On this week’s Wednesday’s Wild Chronicles, we move onto meeting the expectant mother. After the rush of the initial phone call was over, reality set in. There was a woman that was considering us to raise the child she was carrying. It started out that this was going to be a private adoption with just a lawyer, no agency, so we had to take care of the legwork of meeting up with her and getting to know each other.
Making that first phone call to her was one of the most awkward things I have ever done. Seriously, what do you say in a situation like that? “Hi, we are the couple that is really hoping to parent your child. How has your day been?” I could start with a simple “How are you?”, but given she was in a position where she was considering have another couple raise her baby; I am going to take a guess that things were not going well in her life.
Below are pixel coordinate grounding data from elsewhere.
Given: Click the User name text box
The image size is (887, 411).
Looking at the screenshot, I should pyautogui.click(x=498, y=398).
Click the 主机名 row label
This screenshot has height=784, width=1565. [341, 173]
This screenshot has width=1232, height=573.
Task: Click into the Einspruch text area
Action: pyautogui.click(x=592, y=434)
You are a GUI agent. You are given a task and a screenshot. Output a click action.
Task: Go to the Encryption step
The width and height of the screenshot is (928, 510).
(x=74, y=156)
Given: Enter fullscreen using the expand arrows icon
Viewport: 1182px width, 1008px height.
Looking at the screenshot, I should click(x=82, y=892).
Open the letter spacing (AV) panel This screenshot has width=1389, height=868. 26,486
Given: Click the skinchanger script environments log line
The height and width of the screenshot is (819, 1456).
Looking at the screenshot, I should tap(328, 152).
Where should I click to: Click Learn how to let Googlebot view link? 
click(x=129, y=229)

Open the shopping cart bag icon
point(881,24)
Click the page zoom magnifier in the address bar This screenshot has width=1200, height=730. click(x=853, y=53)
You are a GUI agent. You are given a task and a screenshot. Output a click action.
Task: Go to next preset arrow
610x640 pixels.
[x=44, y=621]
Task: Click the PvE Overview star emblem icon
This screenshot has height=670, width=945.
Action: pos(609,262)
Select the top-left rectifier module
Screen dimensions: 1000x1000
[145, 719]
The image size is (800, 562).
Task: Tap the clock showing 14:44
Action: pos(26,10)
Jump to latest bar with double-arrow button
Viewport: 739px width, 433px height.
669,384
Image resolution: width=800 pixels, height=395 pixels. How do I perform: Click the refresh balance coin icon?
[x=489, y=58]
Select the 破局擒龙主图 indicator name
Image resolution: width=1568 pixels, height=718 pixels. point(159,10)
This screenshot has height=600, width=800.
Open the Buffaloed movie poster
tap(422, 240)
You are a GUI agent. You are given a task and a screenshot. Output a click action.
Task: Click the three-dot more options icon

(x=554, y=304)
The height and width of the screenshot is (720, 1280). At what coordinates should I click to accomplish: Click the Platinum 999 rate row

There are no normal conversation starters that apply in a situation like this. We exchanged pleasantries, and agreed to meet up the following Saturday, get to know each other a little better and then make sure we were mutually comfortable going forward with the plan.
About the only thing I have ever been able to use to explain what it is like meeting an expectant mother for the first time is the analogy of a blind date. Except instead of a guy, where literally there are millions of fish in the sea, you are meeting the incredibly rare type of woman who is willing to place her child into your care, fulfilling what has probably been years of dreams. And, then take whatever emotions that description brings to your mind and multiply it by about 1,000. Yeah, it’s something like that.
As she had no transportation, we picked her up and went to Applebee’s. I am sure I ate something in an effort to appear somewhat contained about the whole situation, but I pretty much sat there the whole time trying not to cry – tears of sadness for her situation, tears of joy that we were so close to our dreams and tears of fear of any further heartbreak.
Her situation was that she had five other children, all of whom were in the foster care system. She was essentially homeless, living day by day sleeping on the couches of various friends’ homes. The biological father of this baby had been deported and would not be involved in the child’s life. She did not want this baby to endure the foster system, so she felt it was best if she could make an adoption plan instead. To us, it sounded very reasonable and seemed like a legitimate adoption opportunity.
The thing I remember most of that first meeting though, was the ultrasound pictures she brought us. It was a boy. I was laying my eyes on possibly my son. I do not know how to explain it, I never carried him inside me, but from the moment I saw him, I loved him. I knew it was risky, but I could not stop the love from welling up within.
Step one, meeting the expectant mother – done. Onto preparing to bring out son home!